SOS: Segment Object System for Open-World Instance Segmentation With Object Priors
Christian Wilms, Tim Rolff, Maris Hillemann, Robert Johanson, Simone, Frintrop

TL;DR
This paper introduces SOS, a novel system for open-world instance segmentation that leverages foundation models and object priors to improve generalization and precision in segmenting unknown objects across diverse datasets.
Contribution
SOS is the first approach to explicitly incorporate object priors and foundation models for open-world instance segmentation, significantly enhancing generalization and accuracy.
Findings
Achieves up to 81.6% precision improvement over state-of-the-art.
Demonstrates strong generalization on COCO, LVIS, and ADE20k datasets.

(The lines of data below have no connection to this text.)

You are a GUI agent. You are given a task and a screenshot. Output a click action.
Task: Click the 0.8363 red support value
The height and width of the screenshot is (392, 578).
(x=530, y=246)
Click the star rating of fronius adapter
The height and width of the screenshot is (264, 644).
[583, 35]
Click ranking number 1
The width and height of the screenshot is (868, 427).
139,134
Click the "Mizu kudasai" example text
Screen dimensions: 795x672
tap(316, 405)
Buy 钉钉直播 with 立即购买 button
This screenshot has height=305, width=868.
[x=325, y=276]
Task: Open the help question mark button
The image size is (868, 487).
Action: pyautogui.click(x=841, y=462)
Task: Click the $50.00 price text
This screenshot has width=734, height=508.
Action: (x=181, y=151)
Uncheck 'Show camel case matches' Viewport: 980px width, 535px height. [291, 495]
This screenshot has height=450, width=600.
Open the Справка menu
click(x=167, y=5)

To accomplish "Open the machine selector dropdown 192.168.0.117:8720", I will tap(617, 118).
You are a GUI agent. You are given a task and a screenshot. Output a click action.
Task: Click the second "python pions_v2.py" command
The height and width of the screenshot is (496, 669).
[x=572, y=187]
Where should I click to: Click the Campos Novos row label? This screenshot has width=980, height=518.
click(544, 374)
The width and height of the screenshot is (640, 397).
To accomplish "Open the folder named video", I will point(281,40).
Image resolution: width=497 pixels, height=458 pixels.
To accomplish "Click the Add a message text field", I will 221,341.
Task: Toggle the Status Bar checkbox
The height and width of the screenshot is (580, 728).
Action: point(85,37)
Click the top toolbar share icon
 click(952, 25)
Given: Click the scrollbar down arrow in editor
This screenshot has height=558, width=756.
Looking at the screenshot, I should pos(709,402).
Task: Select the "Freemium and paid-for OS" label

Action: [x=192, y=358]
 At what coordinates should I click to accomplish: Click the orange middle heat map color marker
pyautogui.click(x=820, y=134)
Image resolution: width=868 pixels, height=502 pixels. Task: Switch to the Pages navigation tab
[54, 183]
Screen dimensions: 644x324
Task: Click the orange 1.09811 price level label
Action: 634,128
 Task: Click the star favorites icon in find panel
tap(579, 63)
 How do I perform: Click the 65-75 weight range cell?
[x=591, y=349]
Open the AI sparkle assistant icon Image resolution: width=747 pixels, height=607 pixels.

Effectively utilizes self-attention maps from Vision Transformers as object priors.
Abstract
We propose an approach for Open-World Instance Segmentation (OWIS), a task that aims to segment arbitrary unknown objects in images by generalizing from a limited set of annotated object classes during training. Our Segment Object System (SOS) explicitly addresses the generalization ability and the low precision of state-of-the-art systems, which often generate background detections. To this end, we generate high-quality pseudo annotations based on the foundation model SAM. We thoroughly study various object priors to generate prompts for SAM, explicitly focusing the foundation model on objects. The strongest object priors were obtained by self-attention maps from self-supervised Vision Transformers, which we utilize for prompting SAM. Finally, the post-processed segments from SAM are used as pseudo annotations to train a standard instance segmentation system. Our approach shows strong…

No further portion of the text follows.